:: READING TEXT ::
***

- Born: Charlottesville, Virginia, U.S.
- Education: University of Virginia
- Occupation: Literary agent
- Known for: representing Tiffany Haddish, Justin Halpern, Cat Marnell and "Weird Al" Yankovic

= Byrd Leavell =

Byrd Leavell is a literary agent and the co-head of the publishing department at United Talent Agency. Previously he was known as a named partner at the Waxman Leavell Literary Agency.

==Career==
Leavell graduated from the University of Virginia and the Radcliffe Publishing Program. In 2012, he partnered with Scott Waxman to form the Waxman Leavell Literary Agency.

As a partner at the Waxman Leavell agency, he oversaw multiple New York Times bestsellers including #1 bestselling books Shit My Dad Says by Justin Halpern. Leavell also represents Rob Elliott, whose LOL series has sold more than 2.5 million copies. He also represented the anonymous Dutch novel Diary of an Oxygen Thief. Leavell also represents Cat Marnell, a former Lucky, XoJane and Vice blogger.

***

:: DATASET CONTENT ::
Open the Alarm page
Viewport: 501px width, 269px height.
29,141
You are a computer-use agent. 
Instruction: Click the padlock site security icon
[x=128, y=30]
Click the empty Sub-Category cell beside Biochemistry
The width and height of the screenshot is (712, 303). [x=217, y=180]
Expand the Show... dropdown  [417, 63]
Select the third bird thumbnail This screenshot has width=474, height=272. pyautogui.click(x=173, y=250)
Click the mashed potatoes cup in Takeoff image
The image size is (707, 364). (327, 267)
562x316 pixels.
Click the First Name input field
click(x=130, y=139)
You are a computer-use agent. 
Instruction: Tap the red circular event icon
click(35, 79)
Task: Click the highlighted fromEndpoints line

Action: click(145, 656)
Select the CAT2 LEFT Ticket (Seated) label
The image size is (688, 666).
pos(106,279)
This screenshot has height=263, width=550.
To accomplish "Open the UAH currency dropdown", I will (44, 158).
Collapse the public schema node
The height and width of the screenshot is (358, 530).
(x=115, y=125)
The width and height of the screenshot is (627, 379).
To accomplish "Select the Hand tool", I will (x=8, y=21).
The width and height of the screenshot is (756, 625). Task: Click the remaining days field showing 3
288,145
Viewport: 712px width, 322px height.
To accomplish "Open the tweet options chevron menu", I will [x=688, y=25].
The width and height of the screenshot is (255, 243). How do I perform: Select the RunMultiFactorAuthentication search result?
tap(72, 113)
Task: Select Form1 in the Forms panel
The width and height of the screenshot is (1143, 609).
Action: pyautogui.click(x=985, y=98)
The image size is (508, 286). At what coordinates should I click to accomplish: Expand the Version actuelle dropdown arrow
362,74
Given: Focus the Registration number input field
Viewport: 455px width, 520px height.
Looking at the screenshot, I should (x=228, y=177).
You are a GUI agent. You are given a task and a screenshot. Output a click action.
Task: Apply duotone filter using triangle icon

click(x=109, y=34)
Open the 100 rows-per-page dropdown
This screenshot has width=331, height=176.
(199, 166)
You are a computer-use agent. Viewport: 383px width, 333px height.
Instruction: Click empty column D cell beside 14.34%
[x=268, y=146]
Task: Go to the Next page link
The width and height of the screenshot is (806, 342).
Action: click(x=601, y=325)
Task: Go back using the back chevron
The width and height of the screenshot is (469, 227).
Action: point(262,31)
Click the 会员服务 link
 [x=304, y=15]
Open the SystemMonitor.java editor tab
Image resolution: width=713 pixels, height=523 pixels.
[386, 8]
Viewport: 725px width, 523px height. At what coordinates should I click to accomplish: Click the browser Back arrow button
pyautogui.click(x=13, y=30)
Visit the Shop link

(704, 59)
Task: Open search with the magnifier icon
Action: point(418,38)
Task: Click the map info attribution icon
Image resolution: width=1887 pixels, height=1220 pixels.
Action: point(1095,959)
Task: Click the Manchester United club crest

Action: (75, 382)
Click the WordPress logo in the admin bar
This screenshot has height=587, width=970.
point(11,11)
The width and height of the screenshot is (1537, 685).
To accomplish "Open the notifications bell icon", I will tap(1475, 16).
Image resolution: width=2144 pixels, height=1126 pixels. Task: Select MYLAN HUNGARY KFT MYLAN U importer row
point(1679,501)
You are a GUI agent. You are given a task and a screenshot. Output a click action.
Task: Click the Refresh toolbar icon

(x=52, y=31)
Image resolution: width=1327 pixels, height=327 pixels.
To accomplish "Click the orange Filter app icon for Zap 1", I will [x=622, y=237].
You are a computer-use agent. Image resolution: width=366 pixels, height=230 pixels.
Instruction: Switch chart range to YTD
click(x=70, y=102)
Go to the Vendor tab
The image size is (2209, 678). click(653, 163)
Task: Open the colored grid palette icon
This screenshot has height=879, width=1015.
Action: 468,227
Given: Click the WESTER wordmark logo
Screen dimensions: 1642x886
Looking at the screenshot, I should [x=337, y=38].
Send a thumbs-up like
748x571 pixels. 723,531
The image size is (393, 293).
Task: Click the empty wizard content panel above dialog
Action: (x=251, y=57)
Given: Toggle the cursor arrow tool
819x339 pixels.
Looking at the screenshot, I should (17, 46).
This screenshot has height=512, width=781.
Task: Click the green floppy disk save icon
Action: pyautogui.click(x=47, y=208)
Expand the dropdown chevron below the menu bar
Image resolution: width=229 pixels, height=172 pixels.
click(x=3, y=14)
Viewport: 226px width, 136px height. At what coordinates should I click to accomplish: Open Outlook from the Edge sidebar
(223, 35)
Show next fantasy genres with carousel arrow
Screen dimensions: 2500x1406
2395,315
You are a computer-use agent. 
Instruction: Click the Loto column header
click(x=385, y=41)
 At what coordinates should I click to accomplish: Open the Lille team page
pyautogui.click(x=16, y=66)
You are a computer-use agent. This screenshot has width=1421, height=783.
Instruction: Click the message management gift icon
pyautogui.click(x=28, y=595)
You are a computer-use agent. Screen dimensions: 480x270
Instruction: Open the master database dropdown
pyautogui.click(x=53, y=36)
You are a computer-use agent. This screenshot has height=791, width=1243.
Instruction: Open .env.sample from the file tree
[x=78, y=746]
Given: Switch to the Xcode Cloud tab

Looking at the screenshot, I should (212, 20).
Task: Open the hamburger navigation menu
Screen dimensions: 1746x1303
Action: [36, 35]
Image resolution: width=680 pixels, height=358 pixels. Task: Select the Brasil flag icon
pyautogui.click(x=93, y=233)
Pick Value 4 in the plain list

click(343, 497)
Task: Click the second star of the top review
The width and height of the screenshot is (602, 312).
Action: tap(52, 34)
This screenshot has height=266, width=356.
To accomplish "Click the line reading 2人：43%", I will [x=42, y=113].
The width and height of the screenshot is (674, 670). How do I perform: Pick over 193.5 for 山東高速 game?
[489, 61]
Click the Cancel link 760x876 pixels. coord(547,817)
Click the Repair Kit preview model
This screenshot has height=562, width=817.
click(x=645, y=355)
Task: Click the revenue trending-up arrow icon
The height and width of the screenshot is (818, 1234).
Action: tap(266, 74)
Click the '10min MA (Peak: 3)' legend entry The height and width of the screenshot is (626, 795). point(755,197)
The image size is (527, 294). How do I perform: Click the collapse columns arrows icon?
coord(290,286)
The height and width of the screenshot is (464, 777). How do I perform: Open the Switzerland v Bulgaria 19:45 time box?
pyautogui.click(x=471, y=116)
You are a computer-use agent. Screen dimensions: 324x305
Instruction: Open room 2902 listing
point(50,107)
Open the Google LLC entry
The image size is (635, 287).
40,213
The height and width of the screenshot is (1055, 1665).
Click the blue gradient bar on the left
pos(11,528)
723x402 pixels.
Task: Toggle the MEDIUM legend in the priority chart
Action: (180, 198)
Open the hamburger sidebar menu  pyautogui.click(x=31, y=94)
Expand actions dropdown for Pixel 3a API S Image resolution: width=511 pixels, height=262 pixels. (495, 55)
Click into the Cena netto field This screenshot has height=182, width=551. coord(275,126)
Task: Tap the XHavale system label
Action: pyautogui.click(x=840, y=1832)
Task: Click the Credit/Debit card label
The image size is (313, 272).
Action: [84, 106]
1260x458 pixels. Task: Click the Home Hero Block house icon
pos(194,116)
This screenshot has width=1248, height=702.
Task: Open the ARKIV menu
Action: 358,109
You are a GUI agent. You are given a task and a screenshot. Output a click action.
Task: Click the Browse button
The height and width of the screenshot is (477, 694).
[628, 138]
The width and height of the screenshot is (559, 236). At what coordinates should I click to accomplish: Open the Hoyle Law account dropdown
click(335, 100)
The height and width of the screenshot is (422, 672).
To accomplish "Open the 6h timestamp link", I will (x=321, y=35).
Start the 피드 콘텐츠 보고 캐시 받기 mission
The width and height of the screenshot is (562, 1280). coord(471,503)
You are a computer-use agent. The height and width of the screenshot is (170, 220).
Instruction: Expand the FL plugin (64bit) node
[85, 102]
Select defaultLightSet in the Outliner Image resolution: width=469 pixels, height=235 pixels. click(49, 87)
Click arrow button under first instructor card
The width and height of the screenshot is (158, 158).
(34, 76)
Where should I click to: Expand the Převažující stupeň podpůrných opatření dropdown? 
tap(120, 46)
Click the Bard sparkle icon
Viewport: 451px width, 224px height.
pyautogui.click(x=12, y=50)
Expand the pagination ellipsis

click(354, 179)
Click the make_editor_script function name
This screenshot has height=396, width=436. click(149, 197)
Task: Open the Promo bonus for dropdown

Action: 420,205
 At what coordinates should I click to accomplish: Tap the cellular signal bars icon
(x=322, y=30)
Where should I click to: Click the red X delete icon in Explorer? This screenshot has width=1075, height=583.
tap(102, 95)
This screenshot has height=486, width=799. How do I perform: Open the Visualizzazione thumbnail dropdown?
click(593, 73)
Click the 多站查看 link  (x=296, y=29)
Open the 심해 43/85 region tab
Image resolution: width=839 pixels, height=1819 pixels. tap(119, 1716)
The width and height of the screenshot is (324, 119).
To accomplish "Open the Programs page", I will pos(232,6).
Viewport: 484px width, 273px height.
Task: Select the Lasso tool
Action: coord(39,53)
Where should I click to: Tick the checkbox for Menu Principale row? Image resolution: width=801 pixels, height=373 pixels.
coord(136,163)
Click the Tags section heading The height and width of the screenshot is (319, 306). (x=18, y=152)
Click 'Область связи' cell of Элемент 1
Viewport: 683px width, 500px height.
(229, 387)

***

:: SET OF TASKS ::
**A)** Quote the Byrd Leavell article from "As a partner" up to and including "and Vice blogger.".
**B)** In the Byrd Leavell article, what year did Leavell team up with Scott Waxman to form the Waxman Leavell Literary Agency?
Rely only on the Byrd Leavell article and nothing else.

:: TASK SOLUTIONS ::
**A)**
As a partner at the Waxman Leavell agency, he oversaw multiple New York Times bestsellers including #1 bestselling books Shit My Dad Says by Justin Halpern. Leavell also represents Rob Elliott, whose LOL series has sold more than 2.5 million copies. He also represented the anonymous Dutch novel Diary of an Oxygen Thief. Leavell also represents Cat Marnell, a former Lucky, XoJane and Vice blogger.

**B)** 2012